■ **PROVIDED TEXT**:

• • • • •

+1 to the whole analysis on issue tracking vs scm

one addition: currently, our PR process is "asking for a second": IMHO, it 



Le dimanche 19 mars 2017, 22:27:20 CET Elliot Metsger a écrit :
> Just two cents from a long-time list lurker:
> First, congrats on all the work done so far!  Monumental effort, and a
> well-deserved congratulations to everyone involved.
> As a Release Manager,
> > I cannot tell which branches on the CI server are targeted for the release
> > and which are "future work"
> IMHO, this is the job of the issue tracking system.  It is the authority on
> what work is targeted for which release.  It is also the place where the
> impact or nature of the work is tracked (bug, feature enhancement, etc.),
> and whom is doing the work.  So I'm not sure that the CI server is the
> place where you would go *first* to see what branches are targeting which
> release.  Unfortunately, that process would first require searching the
> issue tracking system for issues targeting a certain release, and then each
> issue would have a link to the branch.
> I see how a convention for naming branches could be helpful, but that seems
> a bit complex and requires everyone to comply with multiple rules (rules
> for the metadata required for an issue, which will have a link to the
> branch, and then rules for how a branch should be named).

• • • • •

■ **RAW DATA**:
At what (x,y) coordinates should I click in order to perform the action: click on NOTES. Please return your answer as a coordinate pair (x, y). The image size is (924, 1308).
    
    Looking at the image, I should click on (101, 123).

• • • • •

■ **TASKS TO PERFORM**:
• a. Reproduce the email about issue tracking and release branches word for word, between "Le dimanche 19" and "to everyone involved.", inclusive.
• b. Carry the email about issue tracking and release branches forward from its final sentence.
The data above comes from a separate source and has no connection to the email.

■ **ANSWERS TO EACH TASK**:
• a.
Le dimanche 19 mars 2017, 22:27:20 CET Elliot Metsger a écrit :
> Just two cents from a long-time list lurker:
> First, congrats on all the work done so far!  Monumental effort, and a
> well-deserved congratulations to everyone involved.

• b.
> I cannot tell who is responsible for which branches in order to know who to
> > ask w.r.t. their status
> Right; I think that's the responsibility of the issue tracker.  It knows
> what issues are being worked on for a release, and the release manager can
> use the issue tracker to see what is in-progress, and directly ask the
> developer who owns the issue.  No need to even look at the CI system.  But,
> each issue should have a link to the branch being used for the work, which
> could be used by the release manager if needed.
> As a PMC member tasked with reviewing commits
> > I cannot keep track of all the many commits and rebases
> *If* the process is review then commit, a pull request would be opened by
> the owner of a branch against "master" (or whatever the target branch is).
> That is how a PMC member would know it is time to review a series of
> commits.  The owner of the branch would be responsible for insuring that it
> can apply cleanly to the target branch at any time.  For example, the owner
> of the branch opens a PR.  It must apply cleanly to the target branch at
> the time the PR is opened (i.e. the branch must be based on the tip of the
> target).  If, prior to merging the PR, the target branch progresses, the
> owner of the branch would need to rebase the branch and update the PR.
> To me this seems like a clean separation of responsibilities.  The owner of
> a branch indicates that their work is ready for merging by requesting a
> PR.  It is the owner's responsibility to keep the PR current with respect
> to the target branch.  The PMC member or release manager is notified of the
> PR, and their responsibility is to perform a review, and either accept the
> merge request or ask for more changes (asking for more changes could mean:
> "please rebase this against the current tip of the target branch").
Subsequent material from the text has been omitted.